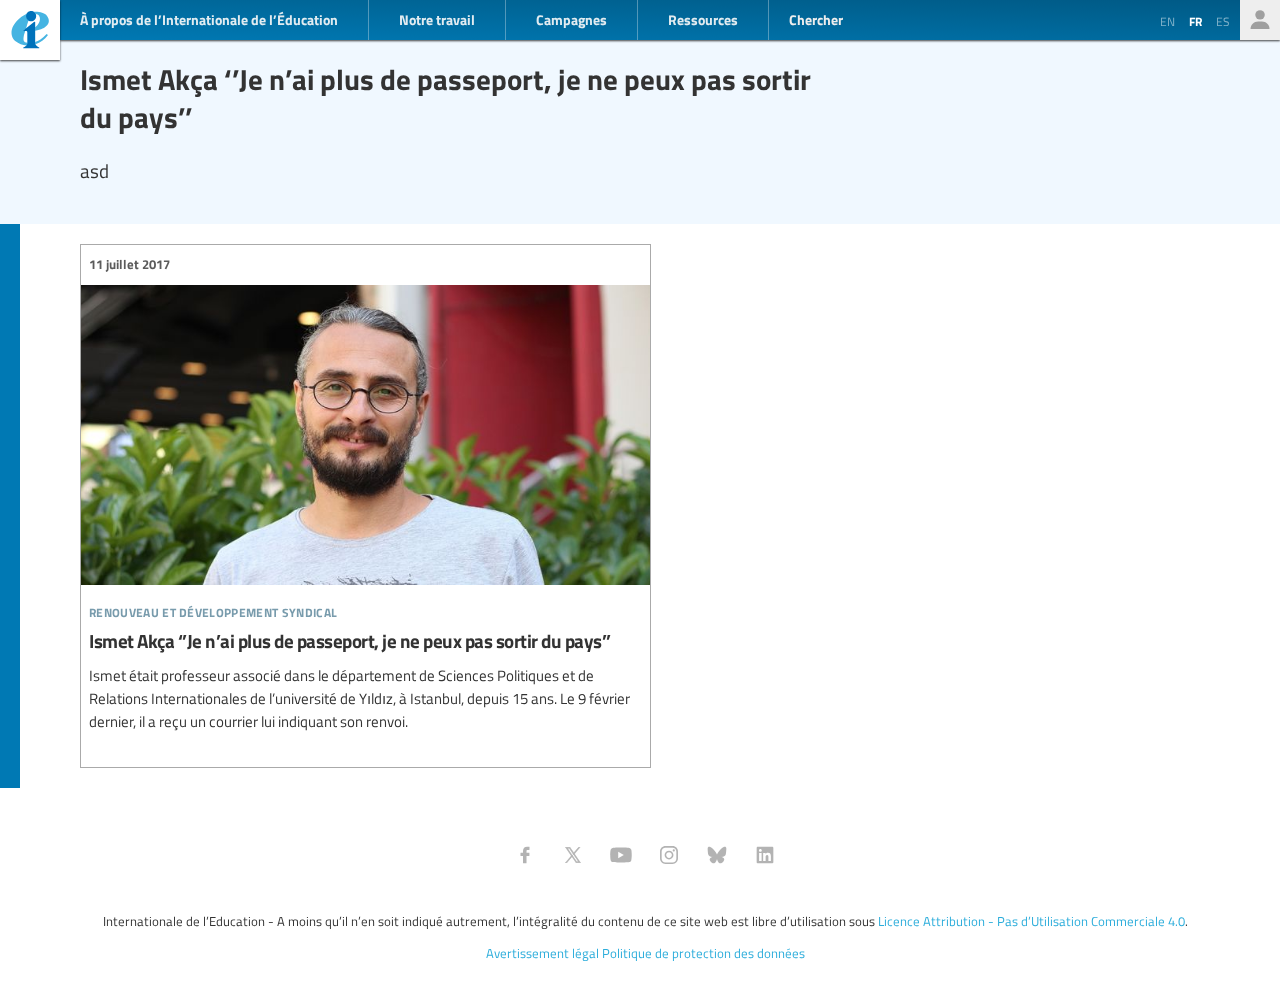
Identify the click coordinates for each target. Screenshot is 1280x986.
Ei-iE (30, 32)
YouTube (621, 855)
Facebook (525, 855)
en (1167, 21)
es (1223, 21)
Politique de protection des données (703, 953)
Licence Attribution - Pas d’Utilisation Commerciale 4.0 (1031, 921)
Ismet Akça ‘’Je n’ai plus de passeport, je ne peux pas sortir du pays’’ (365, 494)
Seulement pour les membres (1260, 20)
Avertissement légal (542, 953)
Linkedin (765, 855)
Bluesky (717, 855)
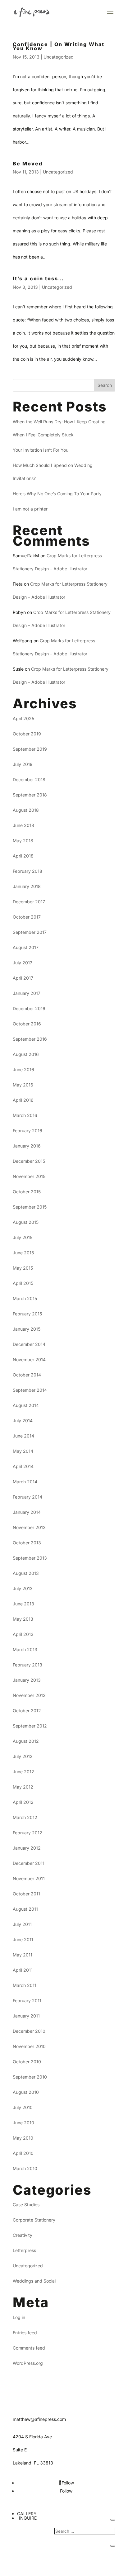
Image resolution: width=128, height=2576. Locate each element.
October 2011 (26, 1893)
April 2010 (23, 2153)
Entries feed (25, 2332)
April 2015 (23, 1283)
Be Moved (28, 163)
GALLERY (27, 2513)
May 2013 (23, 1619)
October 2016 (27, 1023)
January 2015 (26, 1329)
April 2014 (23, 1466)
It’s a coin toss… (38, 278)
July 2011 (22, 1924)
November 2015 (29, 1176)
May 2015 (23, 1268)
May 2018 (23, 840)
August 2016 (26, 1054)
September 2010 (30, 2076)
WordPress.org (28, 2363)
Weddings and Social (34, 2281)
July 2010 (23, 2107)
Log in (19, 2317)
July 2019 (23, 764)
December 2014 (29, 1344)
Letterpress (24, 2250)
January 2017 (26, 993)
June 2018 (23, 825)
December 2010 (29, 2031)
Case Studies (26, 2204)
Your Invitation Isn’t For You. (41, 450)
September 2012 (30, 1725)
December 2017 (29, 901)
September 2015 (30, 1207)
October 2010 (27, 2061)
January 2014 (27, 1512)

________

### YOUR GOAL
Every record above needs to be repeated exactly; pictures are to be left out.

### OUTPUT OF THE TASK
Identify the click coordinates for each target. Screenshot is 1280x986.
Ei-iE (30, 32)
YouTube (621, 855)
Facebook (525, 855)
en (1167, 21)
es (1223, 21)
Politique de protection des données (703, 953)
Licence Attribution - Pas d’Utilisation Commerciale 4.0 (1031, 921)
Ismet Akça ‘’Je n’ai plus de passeport, je ne peux pas sortir du pays’’ (365, 494)
Seulement pour les membres (1260, 20)
Avertissement légal (542, 953)
Linkedin (765, 855)
Bluesky (717, 855)
Image resolution: width=128, height=2576. Locate each element.
October 2011 (26, 1893)
April 2010 (23, 2153)
Entries feed (25, 2332)
April 2015 (23, 1283)
Be Moved (28, 163)
GALLERY (27, 2513)
May 2013 (23, 1619)
October 2016 (27, 1023)
January 2015 (26, 1329)
April 2014 (23, 1466)
It’s a coin toss… (38, 278)
July 2011 (22, 1924)
November 2015 (29, 1176)
May 2015 (23, 1268)
May 2018 (23, 840)
August 2016 (26, 1054)
September 2010 (30, 2076)
WordPress.org (28, 2363)
Weddings and Social (34, 2281)
July 2010 (23, 2107)
Log in (19, 2317)
July 2019 (23, 764)
December 2014 (29, 1344)
Letterpress (24, 2250)
January 2017 (26, 993)
June 2018 (23, 825)
December 2010 (29, 2031)
Case Studies (26, 2204)
Your Invitation Isn’t For You. (41, 450)
September 2012 (30, 1725)
December 2017 (29, 901)
September 2015 (30, 1207)
October 2010 (27, 2061)
January 2014 (27, 1512)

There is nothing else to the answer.